The ideal outcome in a North Carolina divorce is that the children remain close with both of their parents. However, the older a child is, the greater the likelihood that they will assign blame to one of the parents. When this happens, the parent whom the child is siding against needs to be patient.
As difficult as it sounds, the parent needs to take a deep breath and realize that it is natural for teens to go through an emotional upheaval. The parent should encourage the child to come talk to them and let them know the roots of their anger. If they do, the parent should not be defensive and should take responsibility for the teen’s anger. The parent must put their pride aside and try to maintain contact with the teen and acknowledge why the child is upset with them. The parent should never stop trying to connect.
At the same time, the parent should not venture away from “safe topics” when they talk to the teen.

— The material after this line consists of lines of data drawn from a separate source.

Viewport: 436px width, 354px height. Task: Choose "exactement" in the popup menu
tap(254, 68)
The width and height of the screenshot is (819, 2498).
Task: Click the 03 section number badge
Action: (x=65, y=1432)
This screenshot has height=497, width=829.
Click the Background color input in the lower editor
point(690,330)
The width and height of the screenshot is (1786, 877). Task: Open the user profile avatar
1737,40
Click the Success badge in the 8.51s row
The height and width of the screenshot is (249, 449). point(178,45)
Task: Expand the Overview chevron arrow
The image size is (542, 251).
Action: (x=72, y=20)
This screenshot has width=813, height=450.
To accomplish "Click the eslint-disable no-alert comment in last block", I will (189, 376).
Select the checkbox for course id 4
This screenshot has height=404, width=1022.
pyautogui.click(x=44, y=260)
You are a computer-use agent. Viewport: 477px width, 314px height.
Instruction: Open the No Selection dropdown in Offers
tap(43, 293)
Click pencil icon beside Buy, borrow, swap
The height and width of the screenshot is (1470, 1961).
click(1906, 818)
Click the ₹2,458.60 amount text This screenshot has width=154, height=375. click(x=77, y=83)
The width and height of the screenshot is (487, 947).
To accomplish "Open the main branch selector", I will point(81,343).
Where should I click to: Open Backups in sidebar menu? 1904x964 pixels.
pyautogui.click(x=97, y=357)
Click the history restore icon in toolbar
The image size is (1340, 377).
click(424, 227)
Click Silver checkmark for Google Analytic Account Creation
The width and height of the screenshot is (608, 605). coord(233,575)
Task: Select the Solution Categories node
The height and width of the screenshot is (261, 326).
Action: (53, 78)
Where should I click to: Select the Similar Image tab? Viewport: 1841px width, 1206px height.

Dangerous areas of conversation include trying to pin the blame for the divorce on the other spouse. The parent should remember that as the teenager approaches adulthood, they have formed their own definite opinions that need to be respected. Parents should not give up hope because the teen may still change their mind as they further mature.
Parents do need to look out for parental alienation as a cause for their teenager’s feelings. If this is happening, a parent may want to consult with a family law attorney about how to take legal action to put an end to it. An attorney may also help engineer a more amicable divorce that could minimize the hurt feelings and anger that children feel when their parents are involved in litigious proceedings.